Leaping to his feet, he pointed at Oda. “You’ve been putting spider venom in their drink! No wonder they keep wanting more and more. It numbs their taste buds and slows their brains down and makes them sleepier and sleepier.” He threw his glass on the floor, shattering it into pieces. “You’ve been poisoning everyone with this horrible drink!”

Before his eyes, Oda grew and swelled up like a giant balloon. His long, thin arms and legs doubled and became eight hairy spider legs, holding up his black, swollen body.

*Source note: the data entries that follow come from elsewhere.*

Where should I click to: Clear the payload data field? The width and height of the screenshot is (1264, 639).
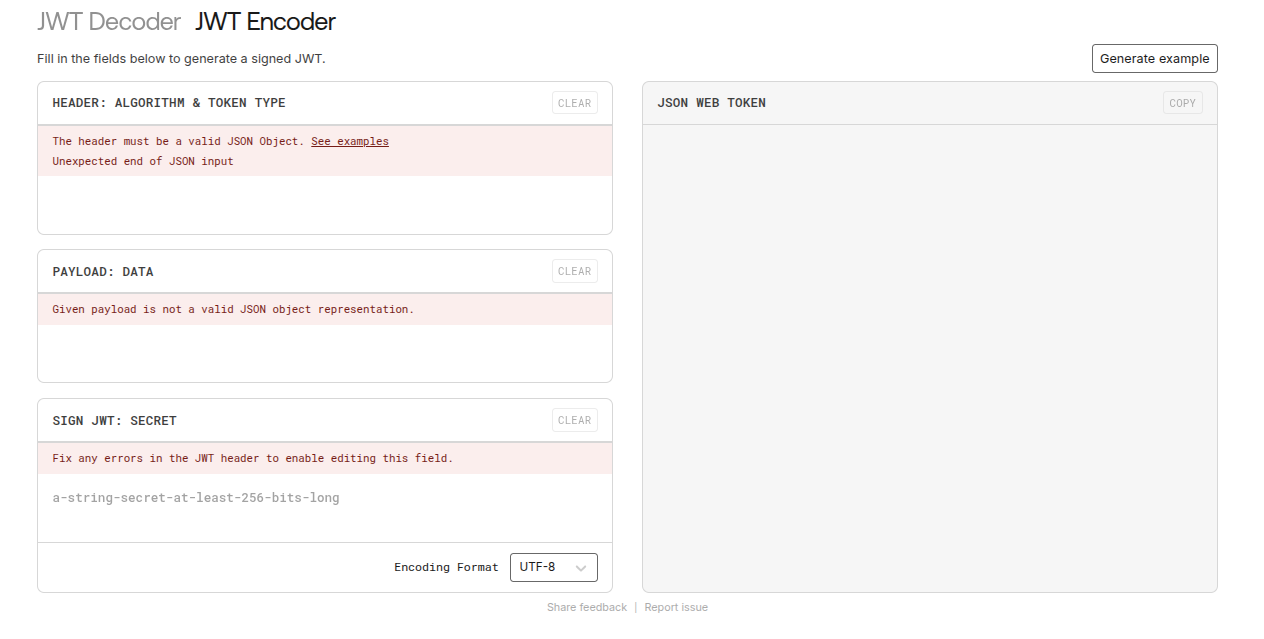coord(574,271)
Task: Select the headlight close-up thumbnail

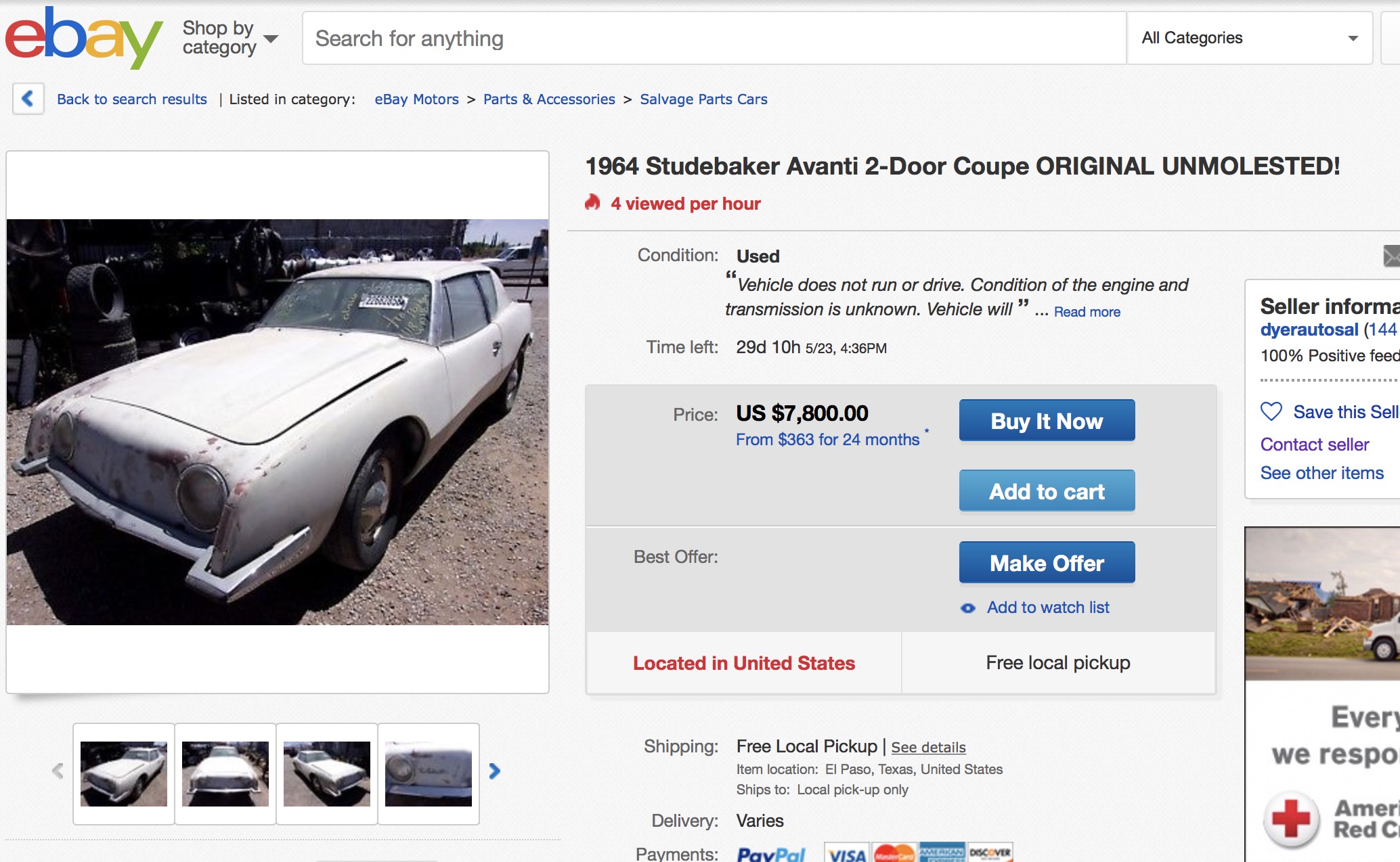Action: (429, 773)
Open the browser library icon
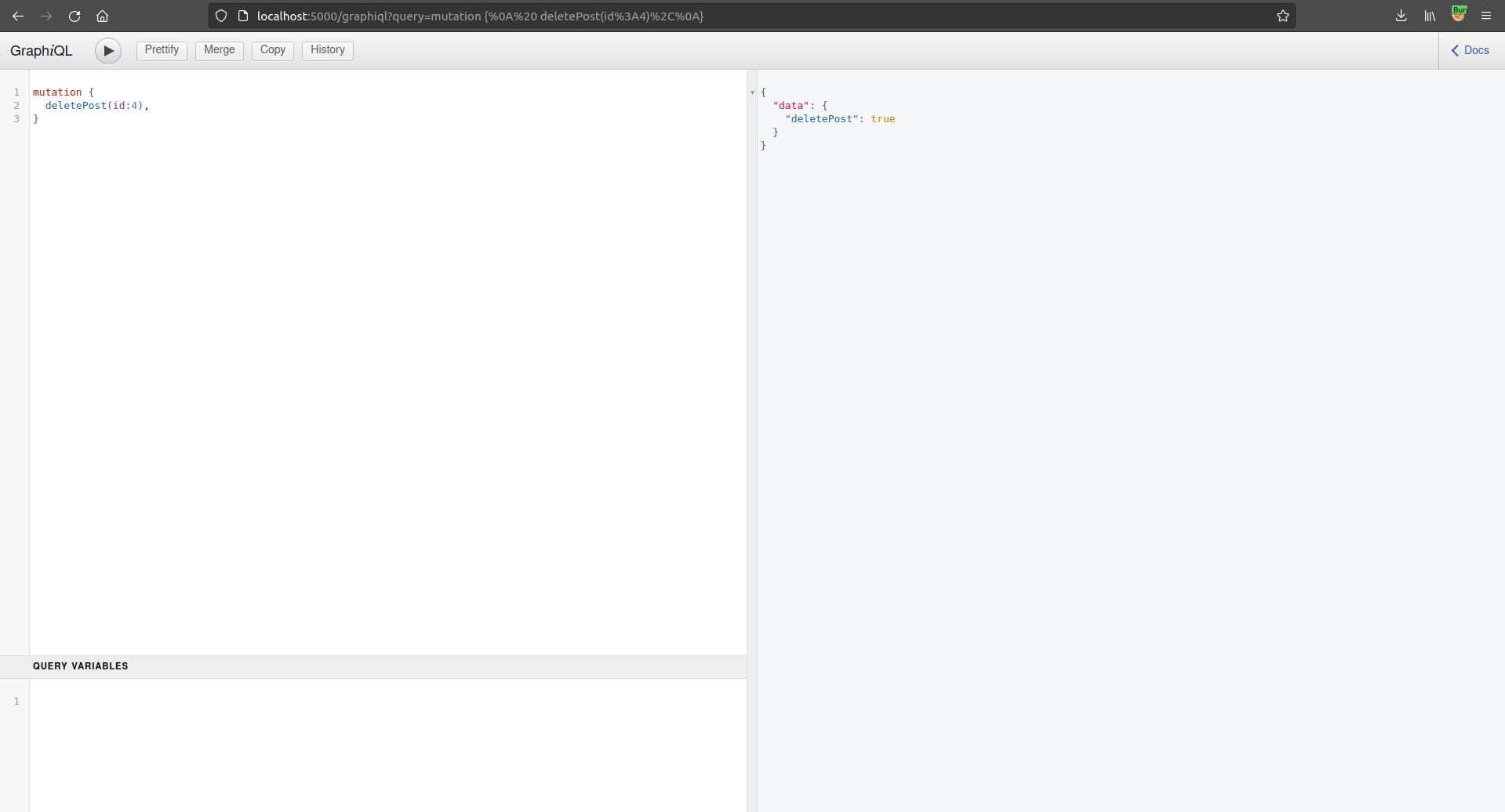 (1430, 16)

Gavin yelled, “Marrian, turn the lights on!” Marrian ran to the light switch. As soon as the lights came on, Gavin could see what had been invisible before: a web of very fine, black threads spreading out from Oda’s body to all the drinkers in the room. The threads wrapped around their bodies and led back to Oda’s mouth, where he had been slowly and surely sucking the life out of them.

“Gavin! The glass!” Marrian shouted. Gavin grabbed a piece of broken glass and sawed at the thread that was wrapped around Mettle until it snapped. Oda screamed in a thin, high voice, but Gavin and Marrian went on cutting and slashing at thread after thread, until everyone was free. Then they turned on Oda and drove him out of the town to the open fields, where the crows made short work of him.

There were those who lamented the loss of the syrup, even poisonous as it was, which resulted in one good thing. To keep them quiet, Gavin opened an eating place in the empty shop, and the food that he cooked and Marrian and Mettle served, was the best and the tastiest in the whole town. But he never made anything with even a hint of roses in it, for if he did, no-one would eat it.